__REQUIRED WORK__.
Exact copies of all the records below should be returned.

__INFORMATION SUPPLIED__.

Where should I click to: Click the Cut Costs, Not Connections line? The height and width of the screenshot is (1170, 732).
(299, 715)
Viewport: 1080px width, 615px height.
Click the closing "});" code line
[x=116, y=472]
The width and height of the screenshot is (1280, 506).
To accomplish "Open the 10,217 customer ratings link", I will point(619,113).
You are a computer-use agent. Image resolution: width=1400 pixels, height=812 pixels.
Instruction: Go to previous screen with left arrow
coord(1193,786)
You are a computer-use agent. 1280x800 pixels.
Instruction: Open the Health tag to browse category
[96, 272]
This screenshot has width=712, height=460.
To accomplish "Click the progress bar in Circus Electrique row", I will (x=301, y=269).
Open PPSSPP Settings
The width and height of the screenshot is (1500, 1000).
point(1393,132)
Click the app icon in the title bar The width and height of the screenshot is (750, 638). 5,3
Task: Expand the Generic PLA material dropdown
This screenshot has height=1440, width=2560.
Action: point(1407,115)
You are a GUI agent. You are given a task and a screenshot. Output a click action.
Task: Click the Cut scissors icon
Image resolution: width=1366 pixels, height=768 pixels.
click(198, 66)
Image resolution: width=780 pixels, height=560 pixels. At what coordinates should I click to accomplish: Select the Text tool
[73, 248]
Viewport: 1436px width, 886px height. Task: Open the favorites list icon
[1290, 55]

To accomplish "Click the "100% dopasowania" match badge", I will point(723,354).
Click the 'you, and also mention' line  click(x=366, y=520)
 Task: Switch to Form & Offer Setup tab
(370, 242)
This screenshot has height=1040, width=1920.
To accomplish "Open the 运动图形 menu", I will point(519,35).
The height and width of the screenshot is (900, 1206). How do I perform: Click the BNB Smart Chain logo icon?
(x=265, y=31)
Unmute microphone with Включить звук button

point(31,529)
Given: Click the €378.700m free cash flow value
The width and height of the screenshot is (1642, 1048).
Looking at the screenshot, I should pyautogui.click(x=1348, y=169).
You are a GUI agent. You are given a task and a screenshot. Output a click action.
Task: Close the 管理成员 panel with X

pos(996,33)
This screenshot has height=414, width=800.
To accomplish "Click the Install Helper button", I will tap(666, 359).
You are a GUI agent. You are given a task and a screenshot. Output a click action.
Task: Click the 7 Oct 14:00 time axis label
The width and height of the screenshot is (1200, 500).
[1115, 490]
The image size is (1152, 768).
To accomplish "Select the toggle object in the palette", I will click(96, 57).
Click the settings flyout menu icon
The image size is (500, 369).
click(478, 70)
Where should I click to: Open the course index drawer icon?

__REPLY TO THE TASK__.
Where should I click to: Click the Cut Costs, Not Connections line? The height and width of the screenshot is (1170, 732).
(299, 715)
Viewport: 1080px width, 615px height.
Click the closing "});" code line
[x=116, y=472]
The width and height of the screenshot is (1280, 506).
To accomplish "Open the 10,217 customer ratings link", I will point(619,113).
You are a computer-use agent. Image resolution: width=1400 pixels, height=812 pixels.
Instruction: Go to previous screen with left arrow
coord(1193,786)
You are a computer-use agent. 1280x800 pixels.
Instruction: Open the Health tag to browse category
[96, 272]
This screenshot has width=712, height=460.
To accomplish "Click the progress bar in Circus Electrique row", I will (x=301, y=269).
Open PPSSPP Settings
The width and height of the screenshot is (1500, 1000).
point(1393,132)
Click the app icon in the title bar The width and height of the screenshot is (750, 638). 5,3
Task: Expand the Generic PLA material dropdown
This screenshot has height=1440, width=2560.
Action: point(1407,115)
You are a GUI agent. You are given a task and a screenshot. Output a click action.
Task: Click the Cut scissors icon
Image resolution: width=1366 pixels, height=768 pixels.
click(198, 66)
Image resolution: width=780 pixels, height=560 pixels. At what coordinates should I click to accomplish: Select the Text tool
[73, 248]
Viewport: 1436px width, 886px height. Task: Open the favorites list icon
[1290, 55]

To accomplish "Click the "100% dopasowania" match badge", I will point(723,354).
Click the 'you, and also mention' line  click(x=366, y=520)
 Task: Switch to Form & Offer Setup tab
(370, 242)
This screenshot has height=1040, width=1920.
To accomplish "Open the 运动图形 menu", I will point(519,35).
The height and width of the screenshot is (900, 1206). How do I perform: Click the BNB Smart Chain logo icon?
(x=265, y=31)
Unmute microphone with Включить звук button

point(31,529)
Given: Click the €378.700m free cash flow value
The width and height of the screenshot is (1642, 1048).
Looking at the screenshot, I should pyautogui.click(x=1348, y=169).
You are a GUI agent. You are given a task and a screenshot. Output a click action.
Task: Close the 管理成员 panel with X

pos(996,33)
This screenshot has height=414, width=800.
To accomplish "Click the Install Helper button", I will tap(666, 359).
You are a GUI agent. You are given a task and a screenshot. Output a click action.
Task: Click the 7 Oct 14:00 time axis label
The width and height of the screenshot is (1200, 500).
[1115, 490]
The image size is (1152, 768).
To accomplish "Select the toggle object in the palette", I will click(96, 57).
Click the settings flyout menu icon
The image size is (500, 369).
click(478, 70)
Where should I click to: Open the course index drawer icon?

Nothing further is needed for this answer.